• [Assigned task] Report how many lines in the records hold the string "left"; give the number and nothing else.

• [Data for analysis]
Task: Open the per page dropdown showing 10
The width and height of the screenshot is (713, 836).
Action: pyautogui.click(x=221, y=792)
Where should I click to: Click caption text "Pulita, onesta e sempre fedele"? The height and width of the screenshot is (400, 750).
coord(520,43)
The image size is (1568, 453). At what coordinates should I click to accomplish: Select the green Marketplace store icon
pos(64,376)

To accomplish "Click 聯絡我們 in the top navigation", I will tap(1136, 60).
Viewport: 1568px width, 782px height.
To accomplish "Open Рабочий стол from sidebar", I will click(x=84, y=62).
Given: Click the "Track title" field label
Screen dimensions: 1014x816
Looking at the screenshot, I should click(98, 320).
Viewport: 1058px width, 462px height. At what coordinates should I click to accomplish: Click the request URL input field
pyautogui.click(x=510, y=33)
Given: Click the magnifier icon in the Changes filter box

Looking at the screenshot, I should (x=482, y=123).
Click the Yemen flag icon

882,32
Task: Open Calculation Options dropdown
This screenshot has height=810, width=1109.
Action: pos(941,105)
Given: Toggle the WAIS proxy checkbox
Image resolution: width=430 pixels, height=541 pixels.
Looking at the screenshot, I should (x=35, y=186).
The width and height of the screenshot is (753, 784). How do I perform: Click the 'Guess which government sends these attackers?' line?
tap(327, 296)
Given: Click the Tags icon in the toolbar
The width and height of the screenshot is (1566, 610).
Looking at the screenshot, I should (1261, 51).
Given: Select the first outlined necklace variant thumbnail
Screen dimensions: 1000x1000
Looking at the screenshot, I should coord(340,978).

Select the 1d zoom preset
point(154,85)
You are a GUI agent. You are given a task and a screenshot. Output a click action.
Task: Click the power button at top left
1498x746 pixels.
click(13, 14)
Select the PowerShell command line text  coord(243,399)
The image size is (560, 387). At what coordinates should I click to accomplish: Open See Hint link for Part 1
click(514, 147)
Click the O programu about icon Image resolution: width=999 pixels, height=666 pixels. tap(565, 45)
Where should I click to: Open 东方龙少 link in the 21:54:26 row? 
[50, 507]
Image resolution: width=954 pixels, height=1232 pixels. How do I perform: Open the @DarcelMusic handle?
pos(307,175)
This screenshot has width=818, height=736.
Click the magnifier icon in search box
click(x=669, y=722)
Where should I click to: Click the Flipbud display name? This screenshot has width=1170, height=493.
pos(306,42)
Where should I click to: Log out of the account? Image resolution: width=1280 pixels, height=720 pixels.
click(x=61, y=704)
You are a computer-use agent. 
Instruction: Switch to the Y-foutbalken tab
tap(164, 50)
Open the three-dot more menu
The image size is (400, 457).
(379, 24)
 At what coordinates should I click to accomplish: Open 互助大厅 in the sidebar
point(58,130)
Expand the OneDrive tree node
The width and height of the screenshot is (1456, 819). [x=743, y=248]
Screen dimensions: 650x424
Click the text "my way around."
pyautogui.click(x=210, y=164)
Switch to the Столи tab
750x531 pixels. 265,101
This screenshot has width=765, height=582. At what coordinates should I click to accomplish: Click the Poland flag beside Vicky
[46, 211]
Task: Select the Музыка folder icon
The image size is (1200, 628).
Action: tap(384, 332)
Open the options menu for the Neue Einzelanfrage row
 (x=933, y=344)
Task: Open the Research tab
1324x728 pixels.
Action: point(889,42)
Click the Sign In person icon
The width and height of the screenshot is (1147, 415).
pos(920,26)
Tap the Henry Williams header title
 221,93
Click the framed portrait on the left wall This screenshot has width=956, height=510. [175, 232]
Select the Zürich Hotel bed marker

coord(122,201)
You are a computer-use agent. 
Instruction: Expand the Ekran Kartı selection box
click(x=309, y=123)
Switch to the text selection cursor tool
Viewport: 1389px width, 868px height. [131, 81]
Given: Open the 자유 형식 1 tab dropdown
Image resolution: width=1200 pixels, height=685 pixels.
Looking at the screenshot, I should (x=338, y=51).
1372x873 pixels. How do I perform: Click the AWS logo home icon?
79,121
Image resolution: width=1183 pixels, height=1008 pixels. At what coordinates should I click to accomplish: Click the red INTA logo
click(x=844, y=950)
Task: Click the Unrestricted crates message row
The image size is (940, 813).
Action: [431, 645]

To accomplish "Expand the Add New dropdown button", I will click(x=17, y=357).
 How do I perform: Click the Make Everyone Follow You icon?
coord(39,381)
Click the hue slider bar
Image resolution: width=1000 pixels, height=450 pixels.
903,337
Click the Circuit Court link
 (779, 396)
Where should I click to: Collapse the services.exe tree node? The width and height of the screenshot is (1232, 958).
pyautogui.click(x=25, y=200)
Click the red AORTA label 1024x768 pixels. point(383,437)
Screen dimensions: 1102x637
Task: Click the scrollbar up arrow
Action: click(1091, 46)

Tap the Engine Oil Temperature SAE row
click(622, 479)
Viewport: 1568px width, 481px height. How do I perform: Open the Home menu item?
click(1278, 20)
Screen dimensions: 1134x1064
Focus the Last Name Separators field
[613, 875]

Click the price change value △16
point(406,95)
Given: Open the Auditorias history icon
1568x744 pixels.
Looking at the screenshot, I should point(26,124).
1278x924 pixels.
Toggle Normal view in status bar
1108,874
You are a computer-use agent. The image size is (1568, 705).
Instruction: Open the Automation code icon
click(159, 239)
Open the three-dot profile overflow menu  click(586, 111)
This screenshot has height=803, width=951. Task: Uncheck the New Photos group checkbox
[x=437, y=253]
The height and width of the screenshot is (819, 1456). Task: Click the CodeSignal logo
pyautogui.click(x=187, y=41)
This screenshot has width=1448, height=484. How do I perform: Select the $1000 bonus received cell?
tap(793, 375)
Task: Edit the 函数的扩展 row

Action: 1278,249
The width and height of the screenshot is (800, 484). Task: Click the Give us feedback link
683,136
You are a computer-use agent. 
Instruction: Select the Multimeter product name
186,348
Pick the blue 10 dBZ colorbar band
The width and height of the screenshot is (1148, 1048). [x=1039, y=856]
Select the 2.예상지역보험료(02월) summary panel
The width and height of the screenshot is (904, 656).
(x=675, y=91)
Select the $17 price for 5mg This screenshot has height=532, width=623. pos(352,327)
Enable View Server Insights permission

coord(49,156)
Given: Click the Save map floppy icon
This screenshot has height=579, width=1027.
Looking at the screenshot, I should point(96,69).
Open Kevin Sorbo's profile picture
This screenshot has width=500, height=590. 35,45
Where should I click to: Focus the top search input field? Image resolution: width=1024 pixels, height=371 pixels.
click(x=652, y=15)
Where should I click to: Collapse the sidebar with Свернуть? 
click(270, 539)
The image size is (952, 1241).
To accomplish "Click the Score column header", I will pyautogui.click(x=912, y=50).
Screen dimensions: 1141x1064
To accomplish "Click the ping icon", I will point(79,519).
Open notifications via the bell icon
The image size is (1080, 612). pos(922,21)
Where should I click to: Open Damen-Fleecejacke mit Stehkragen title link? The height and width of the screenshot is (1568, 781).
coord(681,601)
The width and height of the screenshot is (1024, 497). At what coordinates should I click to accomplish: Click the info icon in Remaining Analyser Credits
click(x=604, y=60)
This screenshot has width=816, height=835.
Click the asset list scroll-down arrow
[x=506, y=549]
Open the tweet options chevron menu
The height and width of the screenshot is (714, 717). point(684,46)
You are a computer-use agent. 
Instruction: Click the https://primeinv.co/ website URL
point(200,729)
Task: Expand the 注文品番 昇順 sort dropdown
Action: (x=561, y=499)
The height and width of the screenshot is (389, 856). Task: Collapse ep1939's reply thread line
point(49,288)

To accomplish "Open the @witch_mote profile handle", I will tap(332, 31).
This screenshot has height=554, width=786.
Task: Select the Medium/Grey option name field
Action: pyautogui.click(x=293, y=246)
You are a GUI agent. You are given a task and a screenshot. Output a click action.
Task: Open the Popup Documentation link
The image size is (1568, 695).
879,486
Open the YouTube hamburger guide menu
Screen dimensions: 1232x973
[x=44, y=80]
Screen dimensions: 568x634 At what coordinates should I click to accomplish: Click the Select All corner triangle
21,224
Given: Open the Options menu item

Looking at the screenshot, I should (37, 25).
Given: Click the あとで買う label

• [Exercise output] 2